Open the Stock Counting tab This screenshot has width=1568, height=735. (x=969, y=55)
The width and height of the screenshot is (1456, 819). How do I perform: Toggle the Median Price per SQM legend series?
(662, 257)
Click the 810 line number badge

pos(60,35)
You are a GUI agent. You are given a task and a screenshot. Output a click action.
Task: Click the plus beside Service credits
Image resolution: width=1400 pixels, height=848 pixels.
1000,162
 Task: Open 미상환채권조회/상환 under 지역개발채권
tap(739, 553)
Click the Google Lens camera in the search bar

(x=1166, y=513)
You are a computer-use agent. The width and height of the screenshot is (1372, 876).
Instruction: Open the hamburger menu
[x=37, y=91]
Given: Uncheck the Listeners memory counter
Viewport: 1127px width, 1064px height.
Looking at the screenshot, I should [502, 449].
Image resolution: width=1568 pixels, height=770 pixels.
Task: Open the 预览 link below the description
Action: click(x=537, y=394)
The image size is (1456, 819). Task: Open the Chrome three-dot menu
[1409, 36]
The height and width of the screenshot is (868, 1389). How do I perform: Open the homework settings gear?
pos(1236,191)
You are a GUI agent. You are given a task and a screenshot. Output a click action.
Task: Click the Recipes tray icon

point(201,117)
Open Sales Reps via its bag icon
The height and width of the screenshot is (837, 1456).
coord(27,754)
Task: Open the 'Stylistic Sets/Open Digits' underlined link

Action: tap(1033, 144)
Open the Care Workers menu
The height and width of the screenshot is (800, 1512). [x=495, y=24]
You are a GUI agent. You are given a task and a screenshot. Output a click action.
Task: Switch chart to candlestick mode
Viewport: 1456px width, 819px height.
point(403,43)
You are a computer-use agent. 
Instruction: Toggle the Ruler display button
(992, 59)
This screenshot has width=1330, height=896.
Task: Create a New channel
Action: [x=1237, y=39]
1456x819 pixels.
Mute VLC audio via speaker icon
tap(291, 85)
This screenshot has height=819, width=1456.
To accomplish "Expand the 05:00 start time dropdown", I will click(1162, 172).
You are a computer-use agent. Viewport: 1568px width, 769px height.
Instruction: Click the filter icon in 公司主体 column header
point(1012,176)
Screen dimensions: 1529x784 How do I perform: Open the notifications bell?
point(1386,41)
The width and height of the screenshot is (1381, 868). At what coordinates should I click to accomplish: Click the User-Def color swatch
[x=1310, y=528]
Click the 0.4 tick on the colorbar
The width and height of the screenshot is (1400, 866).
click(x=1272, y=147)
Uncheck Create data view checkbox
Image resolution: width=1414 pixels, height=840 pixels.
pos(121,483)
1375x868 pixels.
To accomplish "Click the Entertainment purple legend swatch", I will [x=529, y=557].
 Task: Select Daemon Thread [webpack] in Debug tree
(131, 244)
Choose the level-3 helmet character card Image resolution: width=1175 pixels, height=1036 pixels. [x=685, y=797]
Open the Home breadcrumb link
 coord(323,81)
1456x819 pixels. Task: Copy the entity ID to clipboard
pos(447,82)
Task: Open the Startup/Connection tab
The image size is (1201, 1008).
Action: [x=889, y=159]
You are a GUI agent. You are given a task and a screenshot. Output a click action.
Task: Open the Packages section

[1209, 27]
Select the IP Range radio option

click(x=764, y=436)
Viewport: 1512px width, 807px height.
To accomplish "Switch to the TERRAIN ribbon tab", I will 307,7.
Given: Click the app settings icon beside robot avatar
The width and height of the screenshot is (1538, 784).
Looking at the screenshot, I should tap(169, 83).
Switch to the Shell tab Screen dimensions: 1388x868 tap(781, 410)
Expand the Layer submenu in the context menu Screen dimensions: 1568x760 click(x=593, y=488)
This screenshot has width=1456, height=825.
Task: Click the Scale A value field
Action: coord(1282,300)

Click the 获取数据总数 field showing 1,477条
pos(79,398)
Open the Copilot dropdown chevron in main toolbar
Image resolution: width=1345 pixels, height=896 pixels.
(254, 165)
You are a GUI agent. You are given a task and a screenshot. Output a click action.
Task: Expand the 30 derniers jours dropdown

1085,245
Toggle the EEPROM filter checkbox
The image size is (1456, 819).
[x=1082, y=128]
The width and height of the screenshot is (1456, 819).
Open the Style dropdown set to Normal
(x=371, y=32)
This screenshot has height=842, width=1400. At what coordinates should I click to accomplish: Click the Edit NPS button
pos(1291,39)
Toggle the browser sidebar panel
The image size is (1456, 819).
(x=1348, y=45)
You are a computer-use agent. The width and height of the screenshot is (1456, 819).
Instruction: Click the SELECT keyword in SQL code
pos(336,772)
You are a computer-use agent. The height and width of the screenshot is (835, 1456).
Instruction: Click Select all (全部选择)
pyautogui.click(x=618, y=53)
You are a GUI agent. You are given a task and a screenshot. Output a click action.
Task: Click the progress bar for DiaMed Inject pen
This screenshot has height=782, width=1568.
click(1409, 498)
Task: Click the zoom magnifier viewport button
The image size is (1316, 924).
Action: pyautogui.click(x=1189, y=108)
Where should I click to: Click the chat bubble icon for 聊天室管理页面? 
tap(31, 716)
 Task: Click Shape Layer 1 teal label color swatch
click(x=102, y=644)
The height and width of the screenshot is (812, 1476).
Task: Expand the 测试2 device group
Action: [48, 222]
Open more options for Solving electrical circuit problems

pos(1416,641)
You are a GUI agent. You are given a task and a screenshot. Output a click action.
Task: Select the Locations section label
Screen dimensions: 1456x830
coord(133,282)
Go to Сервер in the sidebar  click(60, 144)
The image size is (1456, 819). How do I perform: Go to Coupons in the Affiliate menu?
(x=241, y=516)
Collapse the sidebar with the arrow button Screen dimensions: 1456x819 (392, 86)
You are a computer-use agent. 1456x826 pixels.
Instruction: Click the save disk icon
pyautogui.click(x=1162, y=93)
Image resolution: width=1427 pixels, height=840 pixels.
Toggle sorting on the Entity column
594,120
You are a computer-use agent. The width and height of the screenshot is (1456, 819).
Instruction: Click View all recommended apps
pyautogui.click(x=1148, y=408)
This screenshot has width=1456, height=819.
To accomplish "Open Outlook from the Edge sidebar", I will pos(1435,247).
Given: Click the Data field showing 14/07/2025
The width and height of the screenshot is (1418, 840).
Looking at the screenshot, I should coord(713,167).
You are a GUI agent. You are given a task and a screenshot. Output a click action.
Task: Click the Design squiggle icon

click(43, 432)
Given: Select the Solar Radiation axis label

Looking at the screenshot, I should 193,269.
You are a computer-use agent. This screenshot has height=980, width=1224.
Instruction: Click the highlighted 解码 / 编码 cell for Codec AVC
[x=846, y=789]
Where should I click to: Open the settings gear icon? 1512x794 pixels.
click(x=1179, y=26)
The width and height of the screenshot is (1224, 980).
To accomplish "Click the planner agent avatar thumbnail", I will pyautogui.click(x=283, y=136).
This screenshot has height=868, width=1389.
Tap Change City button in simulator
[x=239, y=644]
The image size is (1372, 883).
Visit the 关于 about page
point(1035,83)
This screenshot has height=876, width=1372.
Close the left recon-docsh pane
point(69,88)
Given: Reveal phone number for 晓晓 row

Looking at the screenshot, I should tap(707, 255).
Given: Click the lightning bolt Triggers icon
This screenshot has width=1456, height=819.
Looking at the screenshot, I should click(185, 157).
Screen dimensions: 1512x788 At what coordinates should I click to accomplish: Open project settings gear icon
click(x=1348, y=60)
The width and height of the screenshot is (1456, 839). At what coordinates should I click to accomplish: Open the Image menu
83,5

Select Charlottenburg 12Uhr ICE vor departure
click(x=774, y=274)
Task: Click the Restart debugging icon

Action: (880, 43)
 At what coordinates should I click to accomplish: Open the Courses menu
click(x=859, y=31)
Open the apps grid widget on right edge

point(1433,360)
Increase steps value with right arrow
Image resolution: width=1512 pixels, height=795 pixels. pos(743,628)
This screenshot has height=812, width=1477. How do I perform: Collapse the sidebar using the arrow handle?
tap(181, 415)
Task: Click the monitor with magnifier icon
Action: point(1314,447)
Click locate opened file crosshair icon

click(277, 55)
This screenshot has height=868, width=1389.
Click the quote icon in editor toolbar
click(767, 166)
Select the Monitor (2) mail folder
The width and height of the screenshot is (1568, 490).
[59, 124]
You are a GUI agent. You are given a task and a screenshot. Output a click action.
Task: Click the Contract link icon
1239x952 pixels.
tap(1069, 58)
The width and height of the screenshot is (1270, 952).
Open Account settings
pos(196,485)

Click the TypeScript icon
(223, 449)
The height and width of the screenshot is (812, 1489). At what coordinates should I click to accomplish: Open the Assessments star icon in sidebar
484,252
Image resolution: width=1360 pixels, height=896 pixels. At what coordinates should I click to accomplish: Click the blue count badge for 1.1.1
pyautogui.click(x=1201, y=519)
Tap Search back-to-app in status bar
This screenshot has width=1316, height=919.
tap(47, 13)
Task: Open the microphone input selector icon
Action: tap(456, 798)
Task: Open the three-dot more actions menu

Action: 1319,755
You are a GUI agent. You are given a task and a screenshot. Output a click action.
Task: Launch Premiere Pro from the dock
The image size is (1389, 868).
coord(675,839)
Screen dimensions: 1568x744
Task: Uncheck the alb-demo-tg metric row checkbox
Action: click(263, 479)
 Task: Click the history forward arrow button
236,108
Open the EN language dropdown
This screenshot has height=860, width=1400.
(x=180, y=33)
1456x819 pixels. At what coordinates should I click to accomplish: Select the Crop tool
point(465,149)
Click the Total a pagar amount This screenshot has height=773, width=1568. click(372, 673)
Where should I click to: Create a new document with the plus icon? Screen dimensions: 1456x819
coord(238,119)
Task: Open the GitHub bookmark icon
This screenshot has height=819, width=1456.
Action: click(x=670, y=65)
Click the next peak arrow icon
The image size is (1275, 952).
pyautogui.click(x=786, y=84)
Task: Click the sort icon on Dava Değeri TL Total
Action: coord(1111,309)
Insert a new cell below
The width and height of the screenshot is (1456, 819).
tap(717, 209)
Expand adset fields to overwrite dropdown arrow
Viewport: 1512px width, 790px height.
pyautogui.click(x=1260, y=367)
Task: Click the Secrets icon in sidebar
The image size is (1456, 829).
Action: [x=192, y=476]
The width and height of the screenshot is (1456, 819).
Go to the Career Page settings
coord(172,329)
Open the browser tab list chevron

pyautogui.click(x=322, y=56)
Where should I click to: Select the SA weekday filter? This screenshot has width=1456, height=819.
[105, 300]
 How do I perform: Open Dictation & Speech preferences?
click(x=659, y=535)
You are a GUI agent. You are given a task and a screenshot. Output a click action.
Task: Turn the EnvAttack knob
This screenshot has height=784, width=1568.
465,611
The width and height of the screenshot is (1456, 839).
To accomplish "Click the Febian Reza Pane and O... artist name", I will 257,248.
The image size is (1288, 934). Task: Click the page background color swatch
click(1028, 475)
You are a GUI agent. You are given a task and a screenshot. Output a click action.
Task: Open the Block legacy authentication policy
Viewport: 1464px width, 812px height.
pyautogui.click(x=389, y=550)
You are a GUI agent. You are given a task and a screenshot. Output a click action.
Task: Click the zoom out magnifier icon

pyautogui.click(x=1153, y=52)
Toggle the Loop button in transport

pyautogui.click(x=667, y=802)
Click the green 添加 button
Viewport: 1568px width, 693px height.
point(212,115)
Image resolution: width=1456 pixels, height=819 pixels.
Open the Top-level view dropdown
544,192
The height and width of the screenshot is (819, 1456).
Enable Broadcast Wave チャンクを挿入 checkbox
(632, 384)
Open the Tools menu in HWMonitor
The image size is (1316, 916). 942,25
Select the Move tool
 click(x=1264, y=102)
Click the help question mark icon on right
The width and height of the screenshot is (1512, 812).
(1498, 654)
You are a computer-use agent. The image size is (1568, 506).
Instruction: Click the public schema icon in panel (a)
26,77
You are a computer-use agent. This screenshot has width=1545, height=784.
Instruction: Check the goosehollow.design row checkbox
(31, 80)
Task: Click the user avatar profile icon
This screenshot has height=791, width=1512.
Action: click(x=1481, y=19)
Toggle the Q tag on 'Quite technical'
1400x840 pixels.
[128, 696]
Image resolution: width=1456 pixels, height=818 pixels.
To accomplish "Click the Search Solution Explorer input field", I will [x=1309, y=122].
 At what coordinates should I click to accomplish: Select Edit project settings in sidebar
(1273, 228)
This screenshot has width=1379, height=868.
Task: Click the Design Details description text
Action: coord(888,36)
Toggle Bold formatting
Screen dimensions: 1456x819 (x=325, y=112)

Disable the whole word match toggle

* _Action item_
After locating the line with "Click the Total" above, return that line and every later line through the one with "Click the next peak arrow icon", word for word and with nothing else.

* _Solution to the problem_
Click the Total a pagar amount This screenshot has height=773, width=1568. click(372, 673)
Where should I click to: Create a new document with the plus icon? Screen dimensions: 1456x819
coord(238,119)
Task: Open the GitHub bookmark icon
This screenshot has height=819, width=1456.
Action: click(x=670, y=65)
Click the next peak arrow icon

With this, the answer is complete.